Whenever I run my freshwater system dry...the pump will not prime itself after refill. I am able to establish prime if I disconnect the outlet while the pump is running. Otherwise, the pump will just run continuously and not build pressure. Disconnecting the outlet is not a good option because I developed a leak the last time I did (easily repaired but ... still).

I'm considering installing a valved vent immediately at the pump outlet ... anyone have any better ideas? It really shouldn't be a question of pump head ... the water pump and tank are mounted at the same level. While I'm not providing positive pressure that way, the pump specs say it should be able to prime at something like 5 feet of head.


----------



## scottyt (Jul 19, 2008)

okay first check and filters or screens. then make sure something is open to let the air out and the water in... ie open a faucet. next would also check the pump, if the diaphragm has a pin hole it wont prime but will pump once it does. 

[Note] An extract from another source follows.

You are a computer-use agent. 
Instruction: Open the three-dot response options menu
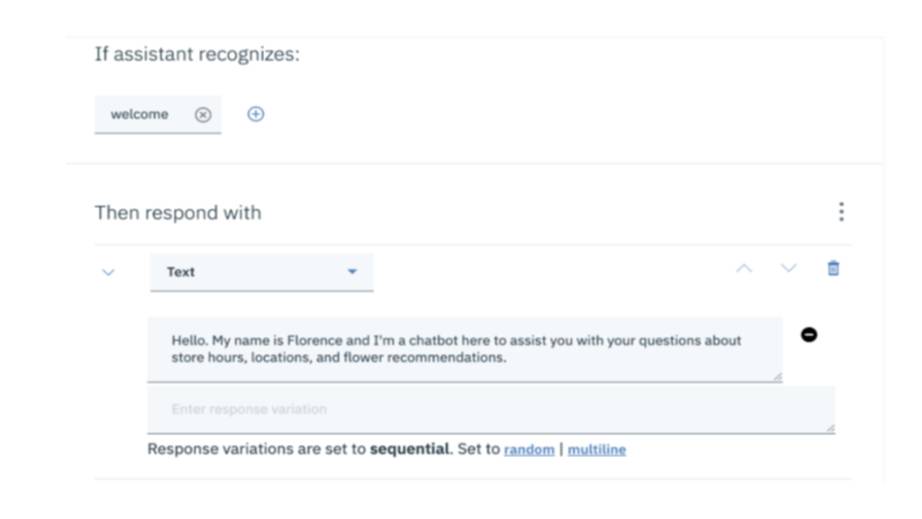841,212
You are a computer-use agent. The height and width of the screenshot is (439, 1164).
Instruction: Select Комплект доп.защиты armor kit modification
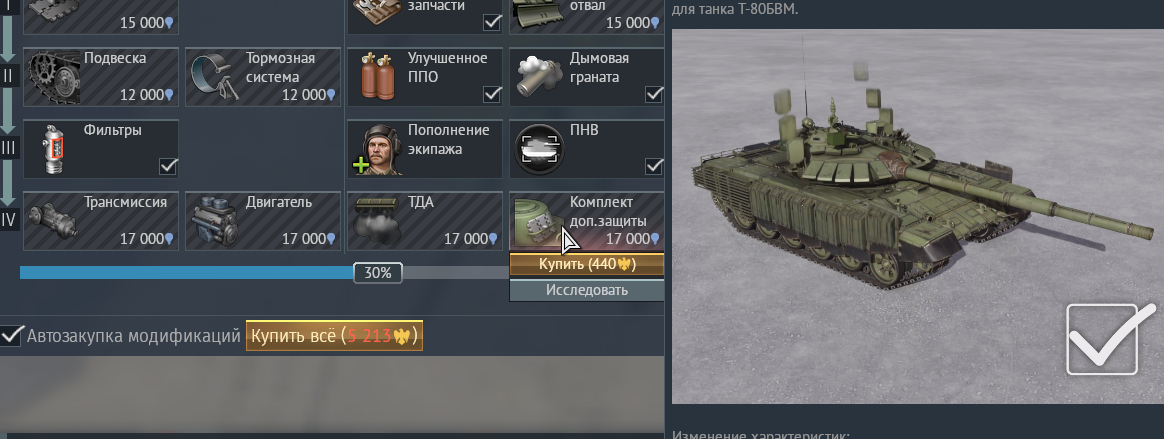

last option would be to lower the pump if you can.

also you could try putting a manual pump at say the head sink, that would allow you to pump a little vacuum into the system. my boat has faucets that work with pressure or as a pump, you might want to look into something like what i have


----------



## klem (Oct 16, 2009)

If you open up a faucet, it should be able to prime. If you don't have something open, it will not be able to build enough pressure just trying to pump air so it will never reach the shutoff pressure.

If you have a small air leak between the tank and the pump, this can make it hard to prime as well.


----------



## sailingdog (Mar 19, 2006)

Might also want to check the vent line in the water tank. If it is obstructed, it might cause enough of a problem that the pump won't prime.


----------



## ianmchenry (Jan 7, 2011)

Just solved this problem on our Beneteau Oceanis 351 by removing the water line leading into the pump, sucking through the water, and putting it back on the pump. Then did the obvious - opened some faucets and turned the pump back on. No problem.

Cheers,
Ian McHenry


----------



## RichH (Jul 10, 2000)

Use a wet/dry shop-vac. Attach the wet vac to a spiggot, start the vac, start the water pump. 
Next time you locate a 'water system' pump, locate it at the lowest level possible ... so that its always 'flooded' and doesnt need to be 'primed' when in its old age and pump is 'slipping'. Youll need to install a valved drain for emptying and to remove water which would freeze, etc.


----------